Work instructions: Count the lines in the records below that contain the string "screenshot", and give only that number.

━━━━━━━━━━━━━━━━━━━━

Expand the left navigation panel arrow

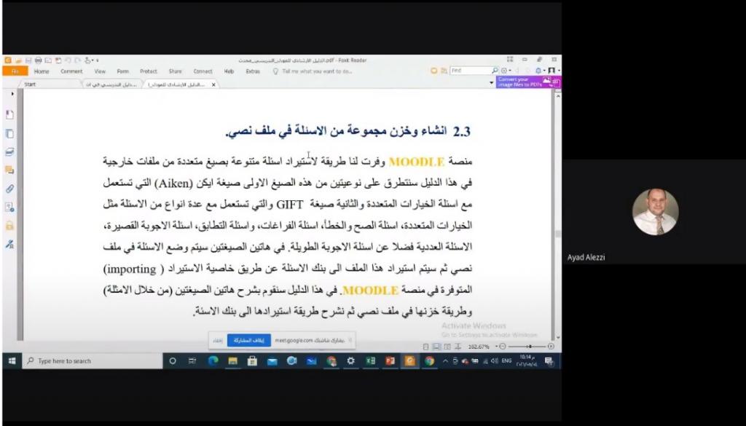[12, 95]
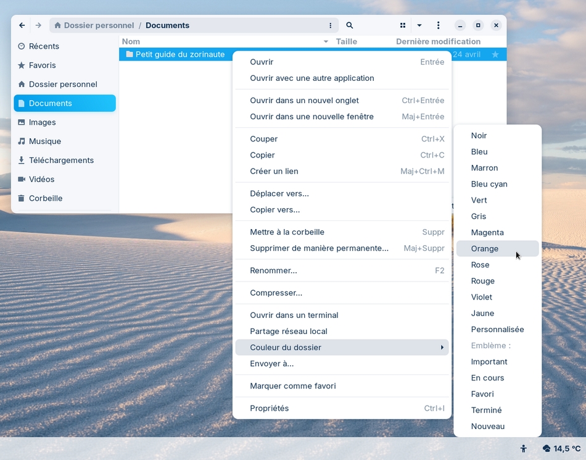Click Propriétés menu entry

pos(269,408)
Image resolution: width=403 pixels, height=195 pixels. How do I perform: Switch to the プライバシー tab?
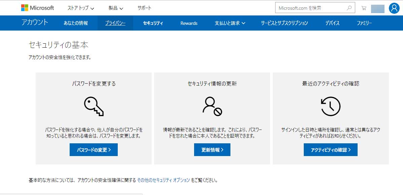pos(115,23)
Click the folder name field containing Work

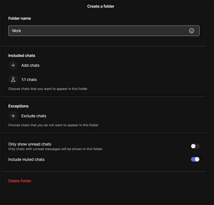96,31
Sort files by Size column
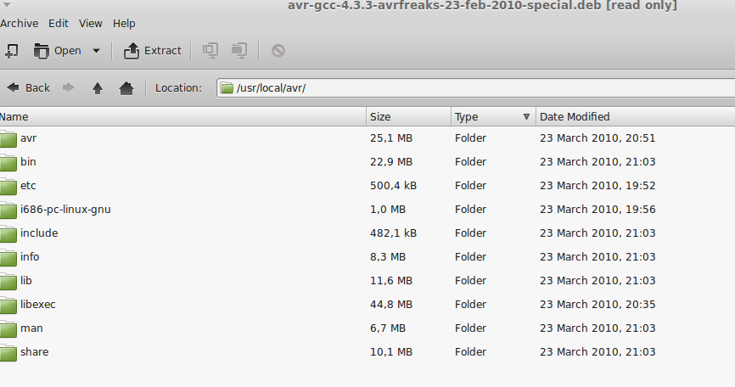 pyautogui.click(x=407, y=116)
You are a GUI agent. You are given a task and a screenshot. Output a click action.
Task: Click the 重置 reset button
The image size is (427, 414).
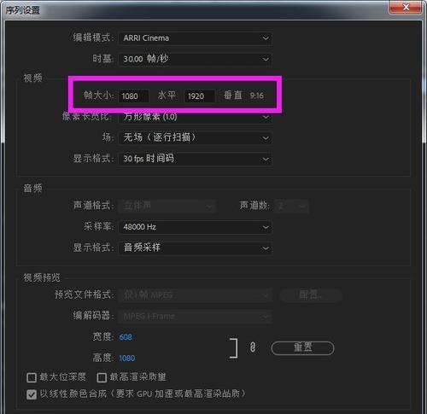coord(302,348)
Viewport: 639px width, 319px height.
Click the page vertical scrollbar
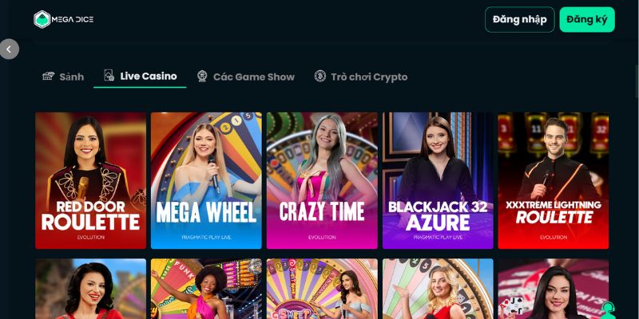[637, 81]
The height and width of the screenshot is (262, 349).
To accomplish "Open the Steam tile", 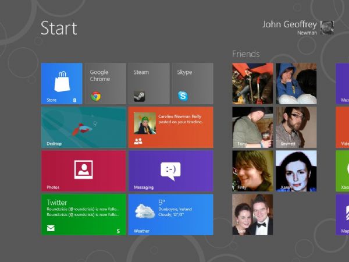I will click(x=148, y=83).
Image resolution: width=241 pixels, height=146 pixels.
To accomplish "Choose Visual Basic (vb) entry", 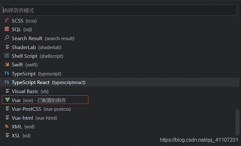I will [x=120, y=91].
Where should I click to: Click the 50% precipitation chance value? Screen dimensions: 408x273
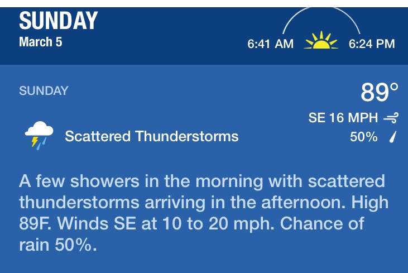pyautogui.click(x=363, y=137)
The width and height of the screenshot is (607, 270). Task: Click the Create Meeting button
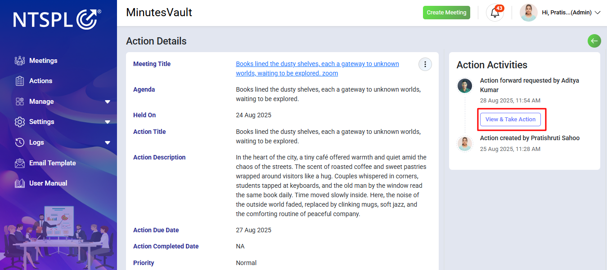(446, 13)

━━━━━━━━━━━━━━━━━━━━

Output: 3